# VBA - Aus Word heraus Excelzeilen auslesen



## GleichaufDaniel (3. September 2007)

Guten Tag erstmal.
Also ich hab folgendes Problem:
Ich habe eine Excel-Tabelle. In jeder Zeile ist quasi ein Datensatz. in der ersten Spalte Name, 2 Spalte Adresse usw.
Ich möchte aus Word heraus die Namen in eine Combobox laden und bei bestätigung eines Namens den kompletten Datensatz aus Excel heraus in Word einfügen.
Was ich schon gescahfft habe ist das Auflisten der Namen.
Also habe ich den Namen. Nun muss ich mit dem Namen die richtige Zeile in Excel suchen um die Zeilennummer "herauszubekommen". Und da hab ich so mein Problem. Ich arbeite mit einem Excel Objekt (xlw)
Hier mein bisheriger Quellcode.
In der Zeile "Set Suchbereich = xlw.Workbooks("Menschen.xls").Worksheets(1).Range("A2:A5") 'muss noch dynamisch gemacht werden" kommt ein Fehler mit der Anzeige: "Typen unverträglich".
Was habe ich falsch gemacht. oder hat jemand eine andere Idee wie ich den "Datensatz"(Zeile) aus Excel heraubekomme?

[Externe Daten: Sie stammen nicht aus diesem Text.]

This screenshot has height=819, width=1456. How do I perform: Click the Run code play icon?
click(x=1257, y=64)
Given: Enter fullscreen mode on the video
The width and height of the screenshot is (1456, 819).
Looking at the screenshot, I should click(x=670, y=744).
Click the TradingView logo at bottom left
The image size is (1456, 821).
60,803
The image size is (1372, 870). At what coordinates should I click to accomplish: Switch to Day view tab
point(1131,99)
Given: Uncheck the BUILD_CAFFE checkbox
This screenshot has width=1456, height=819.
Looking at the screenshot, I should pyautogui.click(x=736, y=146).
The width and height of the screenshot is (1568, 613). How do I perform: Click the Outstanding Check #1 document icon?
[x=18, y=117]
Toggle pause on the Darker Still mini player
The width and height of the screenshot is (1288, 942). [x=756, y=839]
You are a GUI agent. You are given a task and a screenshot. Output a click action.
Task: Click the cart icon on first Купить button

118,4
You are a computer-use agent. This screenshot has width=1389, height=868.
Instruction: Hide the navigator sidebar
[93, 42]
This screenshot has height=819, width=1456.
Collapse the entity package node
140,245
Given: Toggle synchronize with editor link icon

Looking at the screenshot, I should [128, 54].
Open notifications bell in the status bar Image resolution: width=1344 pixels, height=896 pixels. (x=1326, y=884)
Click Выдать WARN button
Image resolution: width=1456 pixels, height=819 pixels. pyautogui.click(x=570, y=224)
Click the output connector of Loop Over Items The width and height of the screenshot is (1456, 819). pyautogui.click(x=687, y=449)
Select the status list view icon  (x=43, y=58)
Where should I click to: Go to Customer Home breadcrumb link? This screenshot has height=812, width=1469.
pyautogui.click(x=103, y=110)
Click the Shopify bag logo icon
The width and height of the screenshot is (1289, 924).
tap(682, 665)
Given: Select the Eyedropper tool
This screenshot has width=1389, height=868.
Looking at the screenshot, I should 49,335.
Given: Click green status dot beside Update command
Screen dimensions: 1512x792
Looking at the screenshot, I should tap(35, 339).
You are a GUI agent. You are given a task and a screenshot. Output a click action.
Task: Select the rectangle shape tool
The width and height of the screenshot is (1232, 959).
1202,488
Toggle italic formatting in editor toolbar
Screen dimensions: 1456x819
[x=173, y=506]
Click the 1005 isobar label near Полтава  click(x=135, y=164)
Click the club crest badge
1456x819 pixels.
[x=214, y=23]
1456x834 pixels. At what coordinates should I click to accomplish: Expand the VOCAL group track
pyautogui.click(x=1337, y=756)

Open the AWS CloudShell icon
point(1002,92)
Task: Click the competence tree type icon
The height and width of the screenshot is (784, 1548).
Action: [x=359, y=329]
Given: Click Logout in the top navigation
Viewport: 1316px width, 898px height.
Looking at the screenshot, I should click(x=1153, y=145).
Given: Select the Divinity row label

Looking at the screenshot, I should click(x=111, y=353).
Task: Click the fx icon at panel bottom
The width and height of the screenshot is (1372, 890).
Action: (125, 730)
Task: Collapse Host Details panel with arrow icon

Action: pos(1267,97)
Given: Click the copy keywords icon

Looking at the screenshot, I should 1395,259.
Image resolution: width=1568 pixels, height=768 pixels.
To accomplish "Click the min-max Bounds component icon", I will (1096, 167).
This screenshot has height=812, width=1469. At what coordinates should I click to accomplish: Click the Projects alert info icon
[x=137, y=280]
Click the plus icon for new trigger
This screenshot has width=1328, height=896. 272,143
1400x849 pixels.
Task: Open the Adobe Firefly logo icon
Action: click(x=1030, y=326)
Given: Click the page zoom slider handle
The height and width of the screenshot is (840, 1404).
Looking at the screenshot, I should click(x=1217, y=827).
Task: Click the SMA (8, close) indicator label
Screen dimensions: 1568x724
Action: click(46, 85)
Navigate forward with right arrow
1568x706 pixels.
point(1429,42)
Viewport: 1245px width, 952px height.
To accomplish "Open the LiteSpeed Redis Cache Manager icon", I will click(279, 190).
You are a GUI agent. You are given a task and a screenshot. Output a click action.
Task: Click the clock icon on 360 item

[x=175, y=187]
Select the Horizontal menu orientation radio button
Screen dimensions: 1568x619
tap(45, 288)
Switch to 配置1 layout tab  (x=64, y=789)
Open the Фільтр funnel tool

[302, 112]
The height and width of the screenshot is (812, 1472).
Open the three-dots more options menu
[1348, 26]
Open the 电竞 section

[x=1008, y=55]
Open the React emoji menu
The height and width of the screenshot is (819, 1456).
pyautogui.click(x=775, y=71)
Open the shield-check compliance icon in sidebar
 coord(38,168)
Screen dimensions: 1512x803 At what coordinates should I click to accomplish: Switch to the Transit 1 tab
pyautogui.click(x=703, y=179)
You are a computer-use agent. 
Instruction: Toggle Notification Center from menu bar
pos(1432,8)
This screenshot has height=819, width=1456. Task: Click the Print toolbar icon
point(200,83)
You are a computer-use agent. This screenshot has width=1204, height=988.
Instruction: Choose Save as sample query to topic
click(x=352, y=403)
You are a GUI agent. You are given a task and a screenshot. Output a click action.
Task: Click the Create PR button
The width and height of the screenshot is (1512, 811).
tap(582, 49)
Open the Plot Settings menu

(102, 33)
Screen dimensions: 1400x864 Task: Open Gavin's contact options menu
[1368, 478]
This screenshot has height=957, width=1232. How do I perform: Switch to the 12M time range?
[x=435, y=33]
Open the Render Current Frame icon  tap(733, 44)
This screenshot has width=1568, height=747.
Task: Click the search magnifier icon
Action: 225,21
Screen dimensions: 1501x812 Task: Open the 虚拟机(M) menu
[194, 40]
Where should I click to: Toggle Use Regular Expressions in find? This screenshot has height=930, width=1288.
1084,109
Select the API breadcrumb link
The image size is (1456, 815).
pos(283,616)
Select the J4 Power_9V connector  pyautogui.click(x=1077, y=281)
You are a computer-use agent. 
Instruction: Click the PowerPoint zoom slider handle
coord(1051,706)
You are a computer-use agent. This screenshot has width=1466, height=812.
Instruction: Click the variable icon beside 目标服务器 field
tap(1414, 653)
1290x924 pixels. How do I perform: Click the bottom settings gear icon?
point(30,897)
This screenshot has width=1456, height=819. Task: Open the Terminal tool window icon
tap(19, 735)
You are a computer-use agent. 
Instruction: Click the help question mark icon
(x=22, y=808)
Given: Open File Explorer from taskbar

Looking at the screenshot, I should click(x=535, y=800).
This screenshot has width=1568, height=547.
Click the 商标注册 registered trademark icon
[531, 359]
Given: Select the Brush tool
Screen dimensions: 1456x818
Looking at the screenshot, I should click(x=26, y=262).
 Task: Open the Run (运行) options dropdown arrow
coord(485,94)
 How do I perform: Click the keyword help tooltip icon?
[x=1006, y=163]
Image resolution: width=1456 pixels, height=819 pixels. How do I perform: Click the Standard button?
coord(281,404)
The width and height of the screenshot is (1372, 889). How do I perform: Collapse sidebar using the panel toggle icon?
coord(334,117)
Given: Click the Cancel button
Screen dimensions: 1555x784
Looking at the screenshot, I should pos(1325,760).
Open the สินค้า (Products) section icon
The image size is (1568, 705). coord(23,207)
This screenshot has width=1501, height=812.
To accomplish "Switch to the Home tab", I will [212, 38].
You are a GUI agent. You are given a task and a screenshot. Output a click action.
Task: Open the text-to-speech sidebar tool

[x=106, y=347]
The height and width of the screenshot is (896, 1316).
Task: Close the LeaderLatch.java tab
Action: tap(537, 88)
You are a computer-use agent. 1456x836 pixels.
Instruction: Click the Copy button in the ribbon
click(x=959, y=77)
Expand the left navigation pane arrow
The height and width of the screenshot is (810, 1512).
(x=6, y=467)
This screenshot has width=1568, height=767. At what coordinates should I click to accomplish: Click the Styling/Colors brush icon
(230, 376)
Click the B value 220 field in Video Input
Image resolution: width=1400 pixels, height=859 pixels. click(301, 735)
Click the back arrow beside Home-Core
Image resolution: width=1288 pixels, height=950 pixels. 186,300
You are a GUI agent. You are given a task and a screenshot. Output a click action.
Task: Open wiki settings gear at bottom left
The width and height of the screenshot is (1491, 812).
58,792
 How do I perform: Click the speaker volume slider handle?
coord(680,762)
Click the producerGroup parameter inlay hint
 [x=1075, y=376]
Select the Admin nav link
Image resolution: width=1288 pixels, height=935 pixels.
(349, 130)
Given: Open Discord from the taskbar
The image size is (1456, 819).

Dankeschön schonmal im Vorraus

das bisherige:
	
	
	



```
Option Explicit
Dim Name, Vorname, Adresse, Beruf As String
Dim Alter As Integer
Dim I, K, x As Byte
Dim Nameliste() As String
Public Abbruch As Boolean
Public strArtikel As String


Sub ExcelAuslesen()

Dim xlw As Excel.Application

Set xlw = Excel.Application
xlw.Visible = False
xlw.Workbooks.Open "D:\Desktop\Daniel VBA\Menschen.xls"
Dim Bereich As Range, Suchbereich As Range


I = 1


auslesen:   ReDim Preserve Nameliste(I)
            If Not (IsEmpty((xlw.Workbooks("Menschen.xls").Worksheets(1).Range("A" & I + 1)))) Then
                Nameliste(I) = xlw.Workbooks("Menschen.xls").Worksheets(1).Range("A" & I + 1)
                I = I + 1
                GoTo auslesen
            Else
                I = I - 1
            End If


Comboboxfüllen: For K = 1 To I
                    ArtikelForm.ComboBoxArtikel.AddItem Nameliste(K)
                Next
                ArtikelForm.ComboBoxArtikel.Value = Nameliste(1) 'Anfangswert anzeigen
                ArtikelForm.Show
                
                If Abbruch = True Then Exit Sub

                
                If strArtikel > "" Then
                    For Each Bereich In Suchbereich
                    Set Suchbereich = xlw.Workbooks("Menschen.xls").Worksheets(1).Range("A2:A5") 'muss noch dynamisch gemacht werden
                        If xlw.Workbooks("Menschen.xls").Bereich.Value = strArtikel Then
                            MsgBox "Wert gefunden in " & xlw.Workbooks("Menschen.xls").Worksheets("Tabelle1").Bereich.Address
                            MsgBox "Wert gefunden in Zeile " & xlw.Workbooks("Menschen.xls").Worksheets("Tabelle1").Bereich.Row & " und Spalte " & xlw.Workbooks("Menschen.xls").Worksheets("Tabelle1").Bereich.Column
                        End If
                    Next
                End If


xlw.Quit
End Sub
```


----------